**Directive:**
Please update everything from the start of the items down through the line containing "Looking at the image, I should click on (1026, 1183)." by replacing "clockwise" with "counterclockwise", and leave the rest unchanged.

**Available data:**
--- begin ---

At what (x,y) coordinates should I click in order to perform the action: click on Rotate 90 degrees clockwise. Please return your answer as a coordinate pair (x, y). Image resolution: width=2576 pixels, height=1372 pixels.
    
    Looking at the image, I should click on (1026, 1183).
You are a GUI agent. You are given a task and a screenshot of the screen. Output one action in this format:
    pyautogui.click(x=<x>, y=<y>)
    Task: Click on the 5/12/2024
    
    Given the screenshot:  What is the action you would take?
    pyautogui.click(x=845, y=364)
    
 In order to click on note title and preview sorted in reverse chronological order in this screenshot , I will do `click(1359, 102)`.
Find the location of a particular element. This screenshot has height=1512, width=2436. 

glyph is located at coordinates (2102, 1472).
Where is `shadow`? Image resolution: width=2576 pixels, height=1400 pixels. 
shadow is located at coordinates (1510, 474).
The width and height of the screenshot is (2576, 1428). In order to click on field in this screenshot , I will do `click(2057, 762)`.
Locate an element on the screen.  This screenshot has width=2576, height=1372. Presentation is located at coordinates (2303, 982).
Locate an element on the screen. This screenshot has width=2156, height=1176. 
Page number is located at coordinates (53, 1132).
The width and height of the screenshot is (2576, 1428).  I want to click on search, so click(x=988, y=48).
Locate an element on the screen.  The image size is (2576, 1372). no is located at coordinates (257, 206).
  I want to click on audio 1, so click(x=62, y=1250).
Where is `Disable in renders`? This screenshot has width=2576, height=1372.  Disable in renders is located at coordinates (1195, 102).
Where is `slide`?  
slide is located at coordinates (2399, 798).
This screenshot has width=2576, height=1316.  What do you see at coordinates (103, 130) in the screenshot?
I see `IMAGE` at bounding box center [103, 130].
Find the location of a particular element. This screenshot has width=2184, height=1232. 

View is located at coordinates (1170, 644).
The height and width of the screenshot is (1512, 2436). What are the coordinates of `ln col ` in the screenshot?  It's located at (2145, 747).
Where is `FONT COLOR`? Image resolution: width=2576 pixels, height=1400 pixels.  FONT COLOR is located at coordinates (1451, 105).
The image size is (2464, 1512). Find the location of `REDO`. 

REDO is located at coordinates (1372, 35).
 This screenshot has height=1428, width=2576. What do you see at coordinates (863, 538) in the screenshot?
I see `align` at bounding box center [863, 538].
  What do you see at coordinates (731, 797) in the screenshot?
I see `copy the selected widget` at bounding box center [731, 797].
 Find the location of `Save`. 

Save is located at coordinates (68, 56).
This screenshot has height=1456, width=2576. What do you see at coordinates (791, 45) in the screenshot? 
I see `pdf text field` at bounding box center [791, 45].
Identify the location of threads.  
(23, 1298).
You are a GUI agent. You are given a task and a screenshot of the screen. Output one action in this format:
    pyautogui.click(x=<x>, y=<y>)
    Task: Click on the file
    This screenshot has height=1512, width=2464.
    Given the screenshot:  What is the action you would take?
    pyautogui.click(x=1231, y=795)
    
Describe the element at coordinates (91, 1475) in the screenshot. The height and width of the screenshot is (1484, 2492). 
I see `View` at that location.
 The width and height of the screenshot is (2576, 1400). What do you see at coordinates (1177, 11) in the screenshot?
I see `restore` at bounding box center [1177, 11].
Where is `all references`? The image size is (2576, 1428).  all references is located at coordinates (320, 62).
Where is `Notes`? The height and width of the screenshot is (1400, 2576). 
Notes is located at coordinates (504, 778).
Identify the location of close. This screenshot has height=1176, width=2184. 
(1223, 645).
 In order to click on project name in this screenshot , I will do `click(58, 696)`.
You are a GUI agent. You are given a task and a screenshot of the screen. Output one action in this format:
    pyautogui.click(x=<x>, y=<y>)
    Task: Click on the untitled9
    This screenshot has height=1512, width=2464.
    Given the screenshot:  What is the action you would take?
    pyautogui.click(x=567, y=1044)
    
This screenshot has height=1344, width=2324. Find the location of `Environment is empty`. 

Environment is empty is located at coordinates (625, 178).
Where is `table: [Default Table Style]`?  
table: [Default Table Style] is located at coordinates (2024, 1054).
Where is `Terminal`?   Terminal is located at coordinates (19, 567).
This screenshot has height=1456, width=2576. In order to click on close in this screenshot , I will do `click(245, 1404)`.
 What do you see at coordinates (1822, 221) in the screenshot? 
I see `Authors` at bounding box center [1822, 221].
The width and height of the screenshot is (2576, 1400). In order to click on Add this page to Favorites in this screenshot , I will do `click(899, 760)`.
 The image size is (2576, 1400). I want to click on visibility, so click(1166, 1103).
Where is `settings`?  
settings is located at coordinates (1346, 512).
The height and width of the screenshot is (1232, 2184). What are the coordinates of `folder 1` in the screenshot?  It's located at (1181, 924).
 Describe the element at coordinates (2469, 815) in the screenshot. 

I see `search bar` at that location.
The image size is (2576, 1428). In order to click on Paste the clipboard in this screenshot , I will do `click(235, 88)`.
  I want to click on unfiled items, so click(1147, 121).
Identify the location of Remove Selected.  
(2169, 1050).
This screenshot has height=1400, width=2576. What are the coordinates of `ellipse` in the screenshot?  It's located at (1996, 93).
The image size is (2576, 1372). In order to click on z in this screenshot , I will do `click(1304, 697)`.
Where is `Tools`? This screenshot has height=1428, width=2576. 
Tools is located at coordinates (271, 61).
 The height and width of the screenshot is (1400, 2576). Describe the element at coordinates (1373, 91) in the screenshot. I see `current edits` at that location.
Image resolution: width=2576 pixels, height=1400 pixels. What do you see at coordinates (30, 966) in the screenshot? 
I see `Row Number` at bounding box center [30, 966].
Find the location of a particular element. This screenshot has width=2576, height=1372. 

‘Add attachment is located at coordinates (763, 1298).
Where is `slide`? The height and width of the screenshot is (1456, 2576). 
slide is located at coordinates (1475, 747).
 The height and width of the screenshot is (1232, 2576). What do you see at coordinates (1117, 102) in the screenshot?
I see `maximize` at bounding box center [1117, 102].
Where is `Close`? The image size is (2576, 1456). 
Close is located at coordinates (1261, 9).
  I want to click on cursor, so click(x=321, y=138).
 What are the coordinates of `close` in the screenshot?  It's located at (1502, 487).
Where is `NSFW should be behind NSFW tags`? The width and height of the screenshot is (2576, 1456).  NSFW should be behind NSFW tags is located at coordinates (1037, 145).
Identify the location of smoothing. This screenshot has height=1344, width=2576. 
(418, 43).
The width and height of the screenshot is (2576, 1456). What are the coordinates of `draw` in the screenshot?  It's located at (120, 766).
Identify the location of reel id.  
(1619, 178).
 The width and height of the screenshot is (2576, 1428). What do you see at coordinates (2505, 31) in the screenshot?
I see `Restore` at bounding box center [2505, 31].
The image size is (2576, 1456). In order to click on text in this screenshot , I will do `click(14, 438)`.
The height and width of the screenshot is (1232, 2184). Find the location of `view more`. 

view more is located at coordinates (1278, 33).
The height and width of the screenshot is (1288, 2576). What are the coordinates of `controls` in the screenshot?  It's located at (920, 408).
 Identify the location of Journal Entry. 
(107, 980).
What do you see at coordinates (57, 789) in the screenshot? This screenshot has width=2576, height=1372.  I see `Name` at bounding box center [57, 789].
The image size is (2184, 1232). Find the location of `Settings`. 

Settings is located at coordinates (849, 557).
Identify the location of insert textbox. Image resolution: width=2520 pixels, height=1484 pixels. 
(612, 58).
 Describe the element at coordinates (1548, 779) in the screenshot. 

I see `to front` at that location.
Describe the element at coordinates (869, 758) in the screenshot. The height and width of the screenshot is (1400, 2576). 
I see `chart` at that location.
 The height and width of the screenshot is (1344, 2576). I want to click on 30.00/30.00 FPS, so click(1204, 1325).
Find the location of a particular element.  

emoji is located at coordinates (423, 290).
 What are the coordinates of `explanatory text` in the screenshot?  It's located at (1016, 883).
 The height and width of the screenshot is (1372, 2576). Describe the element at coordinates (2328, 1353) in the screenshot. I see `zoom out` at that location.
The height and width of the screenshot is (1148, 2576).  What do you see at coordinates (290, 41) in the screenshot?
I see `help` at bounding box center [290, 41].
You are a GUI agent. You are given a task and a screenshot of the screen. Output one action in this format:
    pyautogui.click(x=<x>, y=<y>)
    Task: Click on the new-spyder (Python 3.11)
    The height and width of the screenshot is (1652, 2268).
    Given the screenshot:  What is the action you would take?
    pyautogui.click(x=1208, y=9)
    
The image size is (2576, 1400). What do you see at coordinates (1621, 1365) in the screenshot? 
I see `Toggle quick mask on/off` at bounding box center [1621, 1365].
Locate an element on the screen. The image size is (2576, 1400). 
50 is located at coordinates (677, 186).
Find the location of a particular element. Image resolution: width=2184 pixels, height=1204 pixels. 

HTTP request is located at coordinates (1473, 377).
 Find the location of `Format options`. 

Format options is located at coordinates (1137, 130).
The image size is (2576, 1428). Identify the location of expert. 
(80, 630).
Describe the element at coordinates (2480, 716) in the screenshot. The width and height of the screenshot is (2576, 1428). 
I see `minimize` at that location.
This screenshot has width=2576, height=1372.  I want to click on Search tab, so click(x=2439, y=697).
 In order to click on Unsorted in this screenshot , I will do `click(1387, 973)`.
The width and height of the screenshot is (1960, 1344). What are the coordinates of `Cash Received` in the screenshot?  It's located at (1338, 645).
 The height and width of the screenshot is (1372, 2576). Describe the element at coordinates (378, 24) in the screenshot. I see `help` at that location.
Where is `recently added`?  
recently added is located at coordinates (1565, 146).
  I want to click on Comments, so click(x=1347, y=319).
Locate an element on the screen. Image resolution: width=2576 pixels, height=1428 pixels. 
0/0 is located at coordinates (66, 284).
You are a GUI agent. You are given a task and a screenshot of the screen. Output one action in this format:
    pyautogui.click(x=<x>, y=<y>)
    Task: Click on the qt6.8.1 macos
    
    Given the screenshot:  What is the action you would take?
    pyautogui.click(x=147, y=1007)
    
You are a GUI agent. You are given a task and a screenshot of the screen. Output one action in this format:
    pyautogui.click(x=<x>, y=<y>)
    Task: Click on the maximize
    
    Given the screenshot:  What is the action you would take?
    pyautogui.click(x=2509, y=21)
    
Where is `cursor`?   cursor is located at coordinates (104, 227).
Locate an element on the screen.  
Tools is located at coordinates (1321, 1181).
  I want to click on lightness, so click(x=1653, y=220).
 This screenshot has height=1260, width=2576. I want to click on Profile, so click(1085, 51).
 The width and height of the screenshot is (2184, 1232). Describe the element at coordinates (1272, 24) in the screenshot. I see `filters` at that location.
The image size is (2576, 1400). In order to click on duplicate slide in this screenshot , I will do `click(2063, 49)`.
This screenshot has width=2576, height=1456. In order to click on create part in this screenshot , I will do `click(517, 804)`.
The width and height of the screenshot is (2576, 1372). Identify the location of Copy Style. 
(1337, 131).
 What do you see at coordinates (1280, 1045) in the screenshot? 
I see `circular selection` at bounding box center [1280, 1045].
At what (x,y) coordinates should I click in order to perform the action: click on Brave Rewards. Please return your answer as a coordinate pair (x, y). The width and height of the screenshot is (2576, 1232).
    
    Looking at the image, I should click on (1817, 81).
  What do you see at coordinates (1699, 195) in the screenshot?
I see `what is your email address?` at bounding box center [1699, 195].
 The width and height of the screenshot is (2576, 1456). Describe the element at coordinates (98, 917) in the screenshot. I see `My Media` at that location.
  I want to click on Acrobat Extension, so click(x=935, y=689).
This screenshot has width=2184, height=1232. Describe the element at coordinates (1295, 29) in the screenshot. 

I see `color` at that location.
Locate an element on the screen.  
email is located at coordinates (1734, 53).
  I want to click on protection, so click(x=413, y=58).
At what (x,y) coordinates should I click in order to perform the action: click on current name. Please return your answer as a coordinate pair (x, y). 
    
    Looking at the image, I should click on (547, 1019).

--- end ---

**Result below:**
At what (x,y) coordinates should I click in order to perform the action: click on Rotate 90 degrees counterclockwise. Please return your answer as a coordinate pair (x, y). Image resolution: width=2576 pixels, height=1372 pixels.
    
    Looking at the image, I should click on (1026, 1183).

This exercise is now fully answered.